藤浪、鬼門の京セラ克服3・29竜斬りへ

 「オープン戦、オリックス3-0阪神」(22日、京セラ)

 初回のマウンドに上がった阪神・藤浪は、スパイクで左足の踏み出す足場を掘り続けた。計50回、「土が硬くて掘れにくい」というマウンドを自分仕様に仕上げ、ようやく投球練習を開始した。

 「しっかり掘らないといけないですし、まったく気にならないわけじゃないですけど、感触は悪くない。球場は大丈夫と思います」

 1週間後のシーズン初登板に向けて、最終リハーサルを終えた。昨季1勝2敗、防御率5・40の京セラで今年最長の7回を投げ、7安打2失点。直球の最速を152キロに抑え、制球を重視。カーブで緩急をつけ、左打者には果敢に内角を突いた。四回、T-岡田の二塁内野安打で先制され、六回に中島の右前打で2点目を奪われたが、ツーシームなど多彩な変化球で、打者を翻弄(ほんろう)した。

 「ストレートが低めに決まらなかったのは反省点。調子自体は良くなかったですけど、悪いなりにまとめられたという感じです」

 オフから取り組んできた「脱力フォーム」が完成間近だ。
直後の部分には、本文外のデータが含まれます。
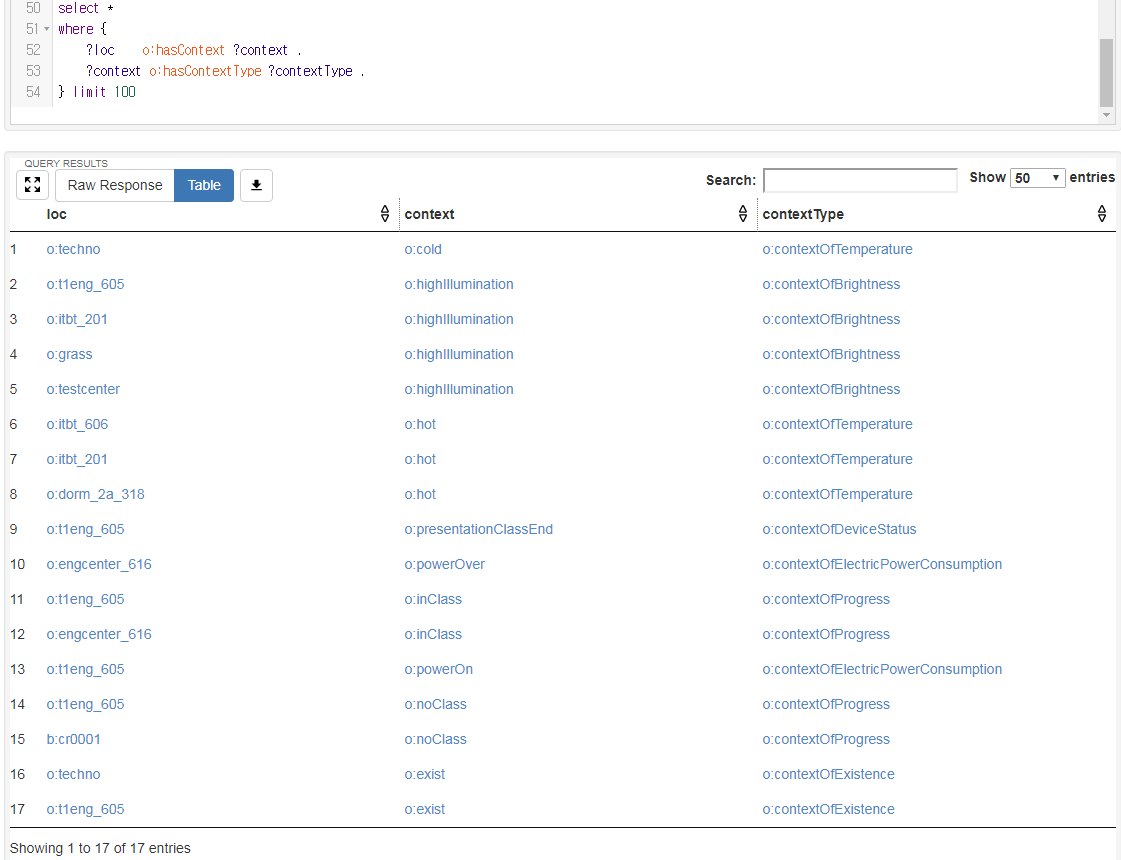Open the o:presentationClassEnd link

tap(478, 529)
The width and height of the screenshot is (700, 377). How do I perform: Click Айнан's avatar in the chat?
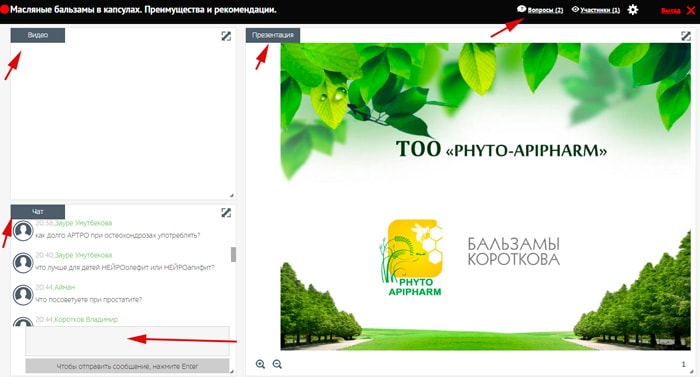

86球の球数、2試合連続無四球が、3年目の進化を物語る。「コントロールにバラツキがあるけどストライクゾーンで収まっている。取り組んできたことができつつあります」と本人も納得顔だ。

 順調な仕上がりに、指揮官は「まずまず。1週間前からしたら、いい状態だと思う」と及第点。ただ中西投手コーチは「投手陣の中心になってほしい」と期待するからこそ「メリハリがなかった。三振を取るところでギアを上げていかないと。簡単に点を取られすぎる」と注文をつけた。

 今季の初登板となる3月29日・中日戦へ、藤浪は「調子をしっかり上げていきたい。体のコンディションを整えてシーズン開幕に備えたいと思います」と表情を引き締めた。懸念されていた鬼門を克服し、開幕へ準備は整った。